The customs data is based on export, and import declarations and customs officials are highly likely to detect unapproved medical products in import clearance processes. And this explains why some think the smuggling of Botulinum toxin to China is being made by wholesalers and peddlers without formal declaration procedures.

"China has tightened regulations, but it is still possible for the peddlers to bring Botulinum toxin into China,” an official at a trading company said. “But they might not declare the import because they don’t go through the official distribution process.”

"Smuggling may be possible through bonded areas or special trading zones,” the official said. “In this case, they may need to use irregular means of bringing them in the form of intermediate goods or bulk to make finished botulinum toxin in China."

He said they often passed the China’s customs service in the form of medical materials.

"Not just botulinum toxin but many other medicines enter the Chinese market in this way,” he said. “As Botulinum toxin is used by dilution, many people can use it with only 1 milliliter or 1 liter of undiluted product. It is possible to bring them into China in bulk and distribute them illegally in individual packages.”

He added there are high demands in China for Korean fillers or Botulinum toxin products, but approval procedures are complicated, so some Chinese companies ask for consulting services to import the products legally.

‘It’s up to the Chinese government to control it’

Korean government officials said they don’t have the legal basis to crack down on unauthorized medicine exports to China.

Botulinum toxin is a biological product designated as “a drug subject to government approval for outbound shipments.” Even if the product had won the U.S. approval, it has to win the approval of the Korean Ministry of Food and Drug Safety (MFDS)식품의약품안전처 through verification to be used in Korea. However, the ministry controls only products for domestic use whether they were made here or imported from abroad.

"Biological drugs should receive governmental approval. But the medical law stipulates the government can approve only products displayed and sold in Korea,” said an official at the Vaccine Examination Division at the ministry. “If a drug isn’t approved by the exporting country, we can’t import it from the country."

The Pharmaceutical Affairs Act stipulates the ministry has to check safety and effectiveness of products used by Koreans, but the outflow of approved drugs is beyond the ministry’s administrative jurisdiction.

Another ministry official agreed. “According to the act, the ministry has no reason for showing interests in the outflows of unapproved medicine and medical supplies,” he said. “The Chinese government has to deal with products used by its people, so we don’t control it or has any basis to manage it.”

KCS said chiefs of customs houses check only items set by each related law and decree. They don’t have to confirm in the process whether a medical product has won the other country’s approval or not.

"China has to manage whether a product can or cannot clear its customs houses, according to its laws and regulations,” said an official at the Clearance and Planning Division of KCS. “A product can be shipped abroad if it is legal under the Korean procedure.
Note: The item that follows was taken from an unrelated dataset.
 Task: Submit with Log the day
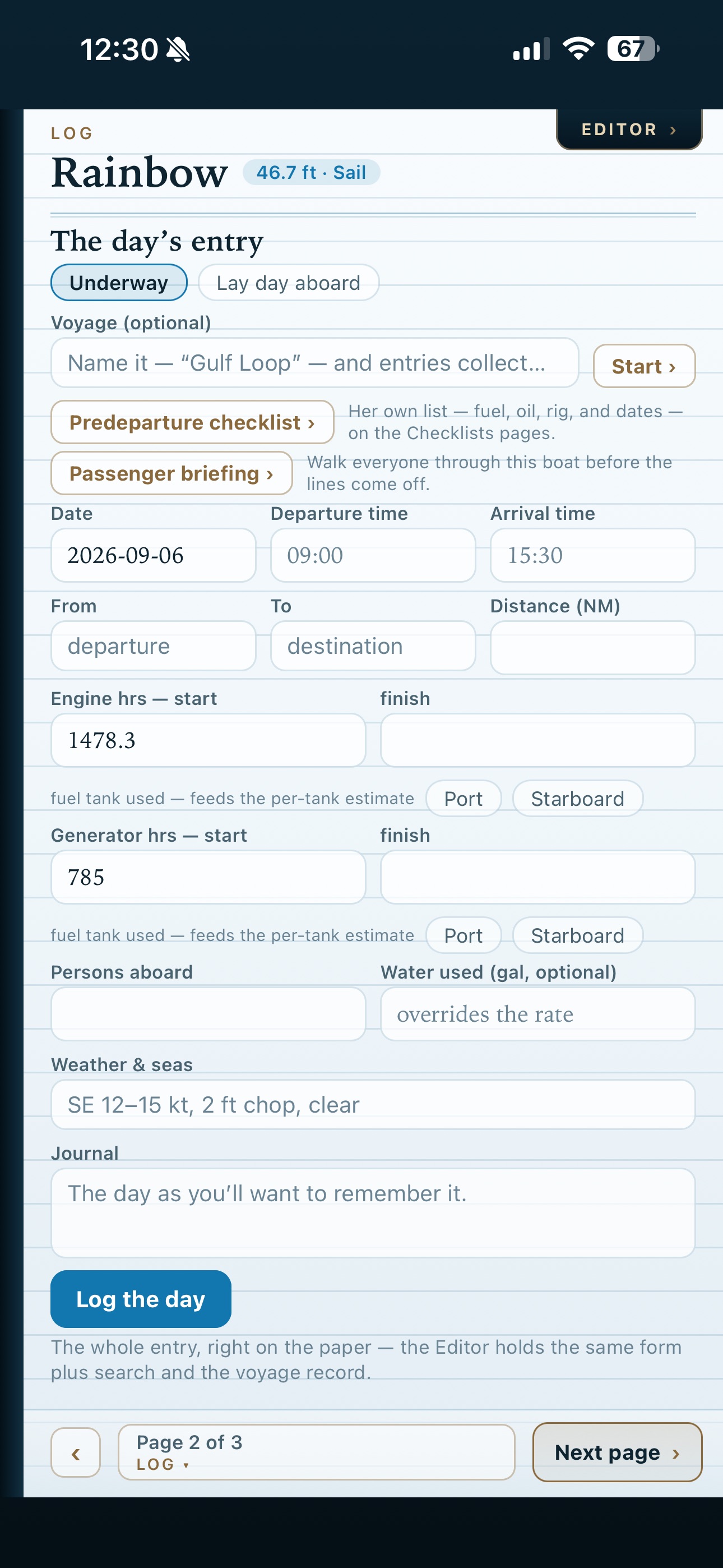[141, 1299]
It is common sense that if a product was not approved by the exporting country, it would not clear the customs of an importing country. Why send products that will be destroyed?”
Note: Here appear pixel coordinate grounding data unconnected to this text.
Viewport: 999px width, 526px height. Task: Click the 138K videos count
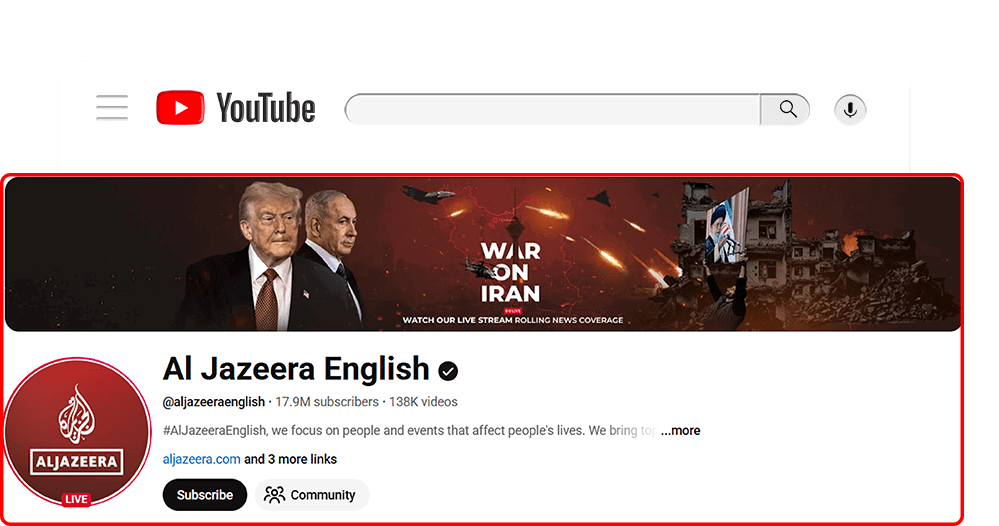point(423,402)
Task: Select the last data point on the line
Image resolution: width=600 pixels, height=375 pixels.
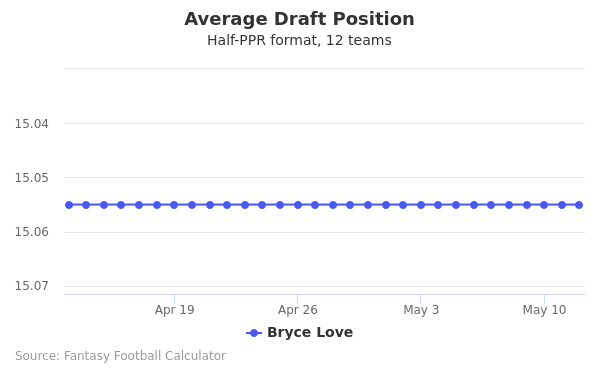Action: click(579, 205)
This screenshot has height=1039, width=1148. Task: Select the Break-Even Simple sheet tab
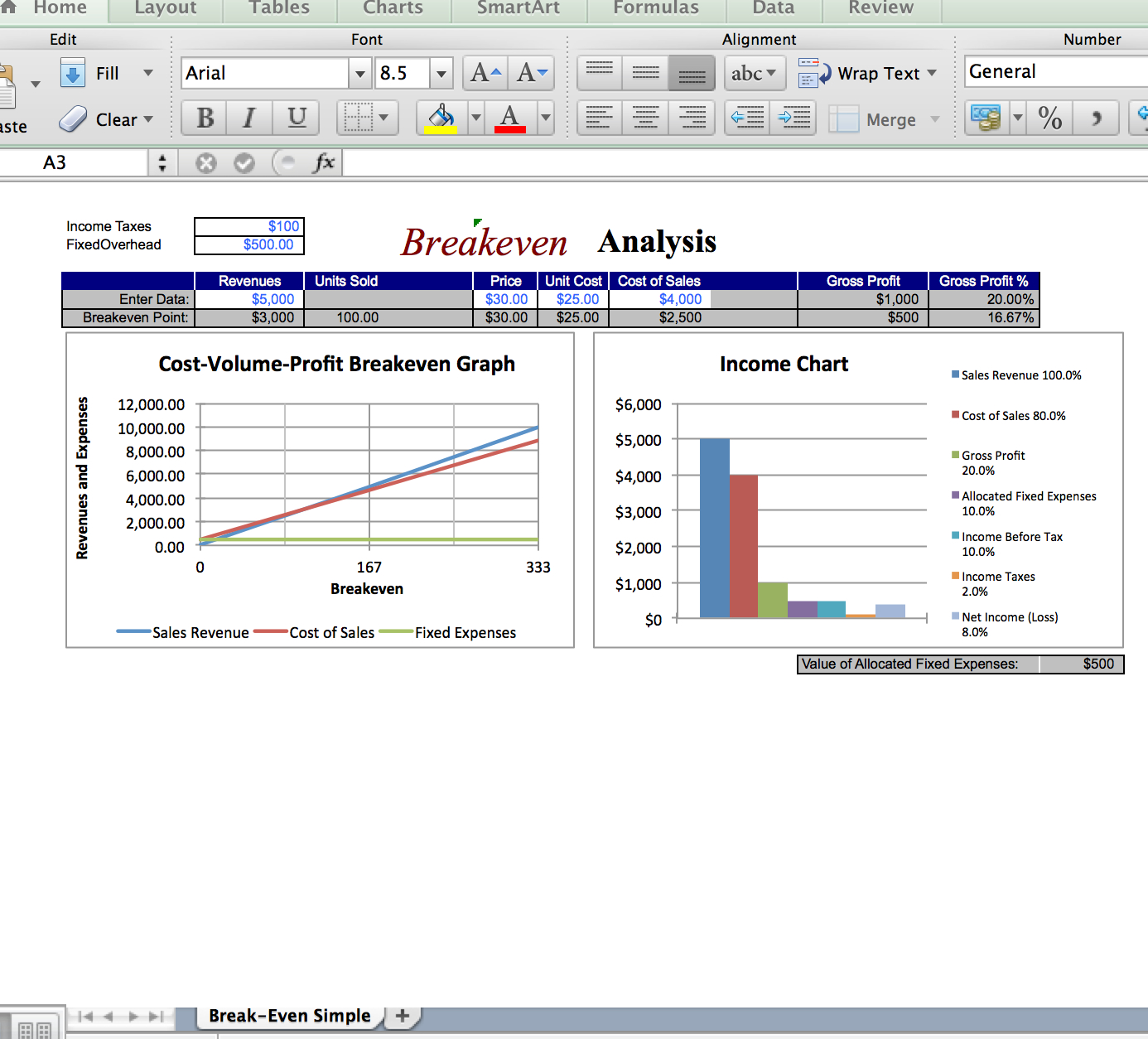tap(289, 1016)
Customs clearance of biological drugs, including toxins, is subject to not only governmental approvals but is applied by laws on banning chemical and biological weapons and manufacturing and trading specific chemical materials and biotic agents. Even this law, however, excludes products used for “prevention and treatment of diseases and other peaceful purposes” from biological weapons.

This notwithstanding, the distribution of Botulinum toxin, which can prove lethal for human lives when they don’t undergo refinement process, through these loopholes of national controls, needs to be rectified, government and business officials say.

The long-term smuggling of unapproved Korean medical products to China can have adverse effects on the trustworthiness of Korean products in China, which has emerged as one of fastest growing markets in the world, they say.